En Champagne, Vatry-David joue contre Roissy-Goliath

A la sortie de l'autoroute, des champs et des herbes folles à perte de vue. Soudain, 200 000 m2 d'entrepôts surgissent. Une piste de 3 860 mètres, la troisième de France, une tour de contrôle de 45 mètres de haut, 4 200 m2 d'aérogare. Bienvenue à l'Europort multimodal de Vatry, aéroport de fret international en Champagne-Ardenne.

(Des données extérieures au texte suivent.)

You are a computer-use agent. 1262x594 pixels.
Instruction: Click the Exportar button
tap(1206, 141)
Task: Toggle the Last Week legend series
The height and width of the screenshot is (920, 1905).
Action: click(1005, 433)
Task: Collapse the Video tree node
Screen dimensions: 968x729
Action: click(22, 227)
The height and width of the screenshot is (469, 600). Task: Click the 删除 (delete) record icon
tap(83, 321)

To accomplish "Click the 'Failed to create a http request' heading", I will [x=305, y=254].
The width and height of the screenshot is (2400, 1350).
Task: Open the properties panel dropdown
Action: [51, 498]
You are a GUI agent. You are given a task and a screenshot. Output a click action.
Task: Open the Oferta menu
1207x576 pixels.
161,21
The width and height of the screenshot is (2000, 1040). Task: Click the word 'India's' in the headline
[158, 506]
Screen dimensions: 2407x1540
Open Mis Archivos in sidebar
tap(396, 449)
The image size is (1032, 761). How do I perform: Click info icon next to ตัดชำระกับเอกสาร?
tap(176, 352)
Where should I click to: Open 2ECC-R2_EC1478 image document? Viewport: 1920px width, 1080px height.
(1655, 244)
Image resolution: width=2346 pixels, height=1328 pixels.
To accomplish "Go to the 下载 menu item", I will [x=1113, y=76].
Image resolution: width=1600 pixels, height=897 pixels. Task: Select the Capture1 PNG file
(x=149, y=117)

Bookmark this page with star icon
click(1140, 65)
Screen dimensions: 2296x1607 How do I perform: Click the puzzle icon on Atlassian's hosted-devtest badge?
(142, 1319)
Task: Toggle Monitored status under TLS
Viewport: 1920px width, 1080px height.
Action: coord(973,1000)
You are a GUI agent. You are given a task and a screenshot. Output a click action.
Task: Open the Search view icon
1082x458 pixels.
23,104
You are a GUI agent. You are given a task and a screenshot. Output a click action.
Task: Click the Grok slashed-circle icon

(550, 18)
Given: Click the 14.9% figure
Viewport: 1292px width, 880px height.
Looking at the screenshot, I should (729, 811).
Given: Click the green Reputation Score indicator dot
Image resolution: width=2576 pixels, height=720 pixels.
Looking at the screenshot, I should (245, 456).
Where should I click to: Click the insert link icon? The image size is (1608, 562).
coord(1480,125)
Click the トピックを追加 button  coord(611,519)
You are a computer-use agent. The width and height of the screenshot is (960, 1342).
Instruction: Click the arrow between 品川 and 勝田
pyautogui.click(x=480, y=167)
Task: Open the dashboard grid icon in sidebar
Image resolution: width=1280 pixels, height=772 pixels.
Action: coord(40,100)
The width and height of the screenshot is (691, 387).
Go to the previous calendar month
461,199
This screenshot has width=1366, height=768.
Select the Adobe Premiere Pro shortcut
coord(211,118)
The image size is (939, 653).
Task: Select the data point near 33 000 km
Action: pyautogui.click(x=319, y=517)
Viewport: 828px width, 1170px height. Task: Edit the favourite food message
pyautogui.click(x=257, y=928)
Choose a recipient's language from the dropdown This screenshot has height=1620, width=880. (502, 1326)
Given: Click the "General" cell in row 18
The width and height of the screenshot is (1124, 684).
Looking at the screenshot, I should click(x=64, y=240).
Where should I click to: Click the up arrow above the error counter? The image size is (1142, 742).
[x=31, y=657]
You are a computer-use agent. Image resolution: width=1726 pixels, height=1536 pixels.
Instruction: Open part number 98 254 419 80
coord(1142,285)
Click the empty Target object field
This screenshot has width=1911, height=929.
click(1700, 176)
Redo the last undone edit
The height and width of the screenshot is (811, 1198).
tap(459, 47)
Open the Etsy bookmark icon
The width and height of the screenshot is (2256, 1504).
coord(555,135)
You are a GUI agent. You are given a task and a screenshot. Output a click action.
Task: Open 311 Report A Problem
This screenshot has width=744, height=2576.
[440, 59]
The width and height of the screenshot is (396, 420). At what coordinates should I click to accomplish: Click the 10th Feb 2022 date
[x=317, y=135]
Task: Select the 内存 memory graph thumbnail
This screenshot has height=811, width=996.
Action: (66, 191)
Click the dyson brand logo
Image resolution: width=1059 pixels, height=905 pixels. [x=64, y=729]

Selon ses promoteurs, cet aéroport de 1 800 ha est au centre de la plus importante zone de trafic de marchandises en Europe. A 150 km de Paris, moins de deux heures par la route, il jouxte les grands centres économiques, à la croisée d'axes autoroutiers nord-sud (A26) et est-ouest (A4). 75 % du trafic européen de marchandises circulerait dans un rayon de 800 km.

Après avoir fugitivement caressé l'idée d'être candidat pour devenir le troisième aéroport du Bassin parisien, Vatry s'est finalement fixé un objectif plus limité : accueillir une partie du fret de Paris et de sa grande région.

Privée, mais liée au conseil général de la Marne par un contrat de délégation de service public, la Société d'exploitation de Vatry Europort (SEVE) s'appuie sur des études de la délégation à l'aménagement du territoire et à l'action régionale (Datar) et du groupe d'études parlementaires sur les vols de nuit et nuisances aéroportuaires (Le Monde du 13 février). Implanté au sud de Châlons-en-Champagne, sur une des zones les moins peuplées de France (7 habitants au km2), Vatry pourrait développer un trafic important dans le respect des contraintes environnementales et soulager d'autant les riverains excédés de Roissy-Charles-de-Gaulle.

Freiné par ADP.

Aujourd'hui, 70 % du fret débarqué à Orly et à Roissy repart en province par camion. " Nous ne réduirions en rien l'économie de Roissy, qui ne perdrait que 6 % à 7 % de son trafic et conserverait 1 million de tonnes de fret au minimum. Il y a du travail pour tous ", note Youssef Sabeh, PDG de la SEVE, qui plaide pour une répartition du fret entre les différents aéroports français.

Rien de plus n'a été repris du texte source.